Sports Travel in the Bush

Chaperoning a sporting event in rural Alaska is no small thing. It can easily eat up your entire weekend and leave you looking like you survived a war.

Travel usually starts during the school day on Friday. Coaches leave on the first charter flight in the morning with a selection of players. This is so all coaches can meet up and iron out the fine details of what's going to happen over the weekend. Chaperones follow with the rest of the team around lunch time, arriving in time for a little settling in time and the first game/ match.

Wait, flights?! Yes, flights. When your district is the size of a large east coast state and there are no roads, flying is the only option. Which also means that it is very rare to have an event that doesn't include an overnight stay.

Sleeping on a classroom floor.

With limited access to showers.

Always a recipe for fun. But sleeping and travel aside, it's always fun to travel with students. I love traveling with kids from our school because they are the living embodiment of community pride and sportsmanship. They clean up after themselves, are polite to other teachers, cheer each other on, cause very few problems (if any), and are gracious winners.

Seriously, I've had teachers tell me how jealous they are of our travel team. They're that amazing.

Be jealous. No stray, running around kids here.
Just perfectly behaved gentlemen ready to cheer for
their teammates. 
This past weekend I travelled north to Emmonak with a team of wrestlers. I know it seems strange to have a female chaperone for wrestling, but wrestling is co-ed 4-12 sport and we had five girls compete this weekend.

Elementary School Wrestlers

When we weren't wrestling, our team made a few trips to the community store and the AC. Lucky for the chaperones the weekend was pretty packed with very little down time, which meant very little boredom.

Our kids wrestled in two meets, one on Friday night and one Saturday morning.
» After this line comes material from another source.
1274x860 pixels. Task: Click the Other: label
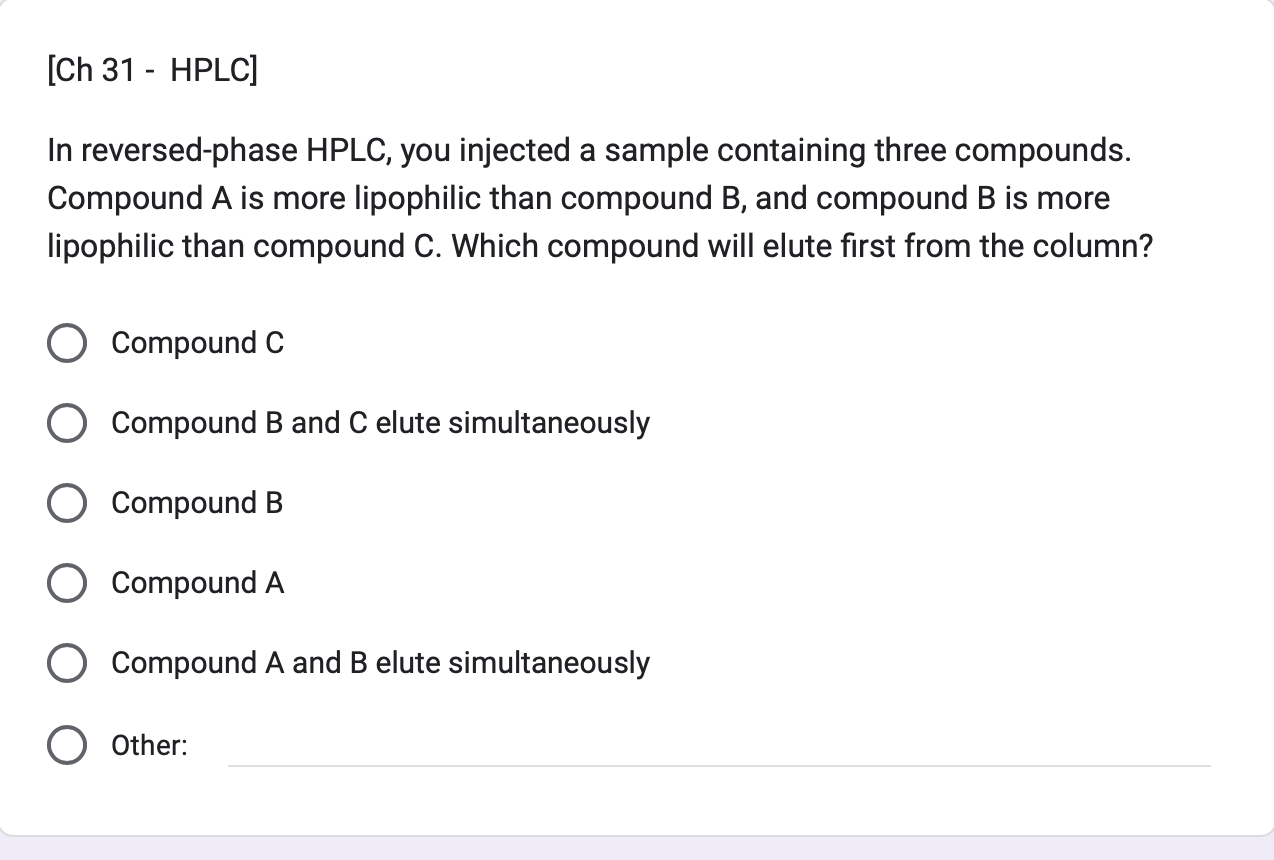pos(148,745)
On Saturday afternoon there was a wrestling clinic to teach rules and technique to one of our district's smaller schools (Nunam Iqua) that has just started their wrestling program this year.
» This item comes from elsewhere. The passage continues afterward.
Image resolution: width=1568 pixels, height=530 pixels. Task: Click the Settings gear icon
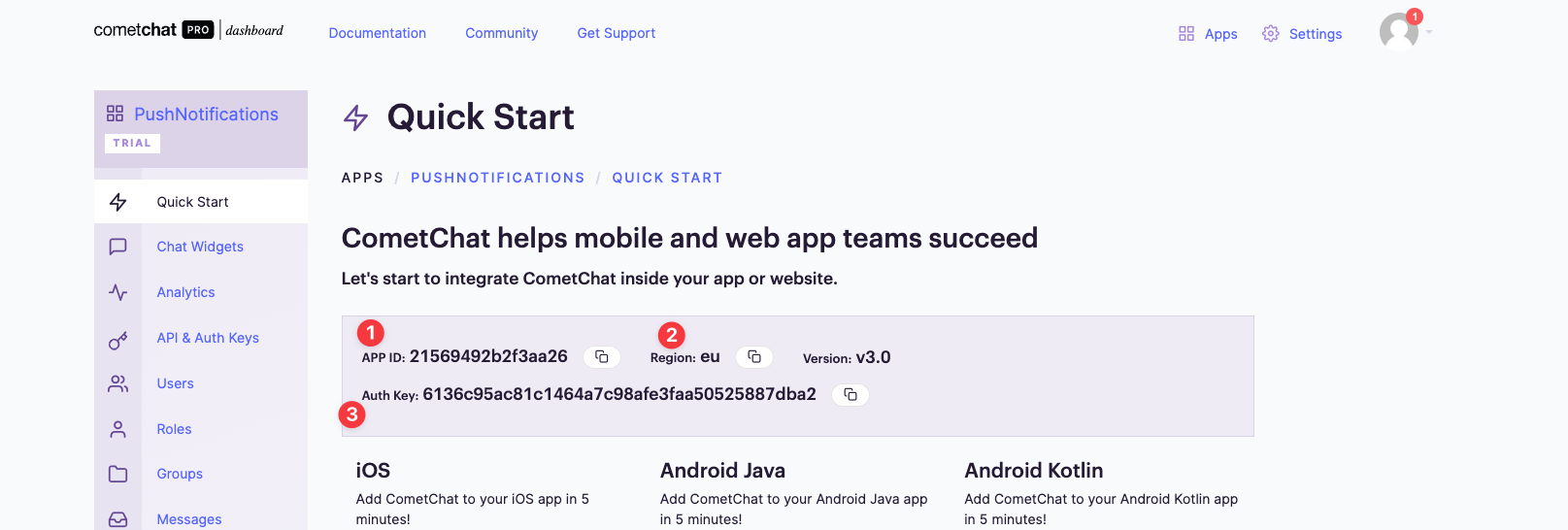(x=1271, y=34)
It was a great weekend, we saw the Northern Lights on Friday night and whistled at them with the kids.

We arrived back in Scammon Saturday night. The barge was in the river with our winter fuel delivery (over 65,000 gallons) and it felt like winter.

M. and I walked down to town just as it started snowing to get pizza at the store and make a few house calls.

I was barely able to get off the couch on Sunday, I was so exhausted.